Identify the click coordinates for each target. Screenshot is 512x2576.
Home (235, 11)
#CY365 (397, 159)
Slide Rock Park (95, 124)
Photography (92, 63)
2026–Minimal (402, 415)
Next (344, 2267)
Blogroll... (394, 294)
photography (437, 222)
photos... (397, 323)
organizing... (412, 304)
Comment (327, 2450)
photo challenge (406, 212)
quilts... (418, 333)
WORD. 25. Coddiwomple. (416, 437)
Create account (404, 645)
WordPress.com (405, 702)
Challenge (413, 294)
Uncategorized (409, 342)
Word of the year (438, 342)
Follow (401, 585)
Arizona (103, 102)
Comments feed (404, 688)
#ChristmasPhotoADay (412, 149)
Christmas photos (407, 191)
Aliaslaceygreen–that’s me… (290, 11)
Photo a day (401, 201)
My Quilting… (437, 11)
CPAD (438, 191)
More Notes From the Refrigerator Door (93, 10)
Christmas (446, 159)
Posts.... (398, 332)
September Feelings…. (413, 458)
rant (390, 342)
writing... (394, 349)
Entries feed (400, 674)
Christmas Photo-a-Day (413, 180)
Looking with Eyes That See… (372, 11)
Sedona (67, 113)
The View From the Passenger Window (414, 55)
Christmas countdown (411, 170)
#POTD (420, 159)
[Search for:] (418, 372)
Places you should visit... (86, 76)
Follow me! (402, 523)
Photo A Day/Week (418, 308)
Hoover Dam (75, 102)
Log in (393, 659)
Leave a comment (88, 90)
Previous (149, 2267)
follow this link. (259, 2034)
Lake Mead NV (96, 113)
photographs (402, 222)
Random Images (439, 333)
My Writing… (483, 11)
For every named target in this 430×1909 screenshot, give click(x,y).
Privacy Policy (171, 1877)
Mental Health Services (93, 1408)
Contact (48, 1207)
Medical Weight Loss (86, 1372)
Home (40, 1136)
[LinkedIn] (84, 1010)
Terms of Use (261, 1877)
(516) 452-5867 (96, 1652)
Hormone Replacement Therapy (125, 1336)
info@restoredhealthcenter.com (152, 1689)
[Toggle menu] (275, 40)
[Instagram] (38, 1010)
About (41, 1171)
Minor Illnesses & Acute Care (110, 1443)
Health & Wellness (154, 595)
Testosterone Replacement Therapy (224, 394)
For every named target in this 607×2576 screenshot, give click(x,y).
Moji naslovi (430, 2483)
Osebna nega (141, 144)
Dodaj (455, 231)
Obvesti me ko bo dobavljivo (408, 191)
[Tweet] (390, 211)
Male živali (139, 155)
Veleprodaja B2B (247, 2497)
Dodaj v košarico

****

_To do_
With the line that has "Testosterone Replacement Therapy (224, 394)" as the first and the line that has "Male živali (139, 155)" as the last, repeat exactly that run of lines above and no more.

_Solution below_
Testosterone Replacement Therapy (224, 394)
For every named target in this 607×2576 screenshot, give click(x,y).
Moji naslovi (430, 2483)
Osebna nega (141, 144)
Dodaj (455, 231)
Obvesti me ko bo dobavljivo (408, 191)
[Tweet] (390, 211)
Male živali (139, 155)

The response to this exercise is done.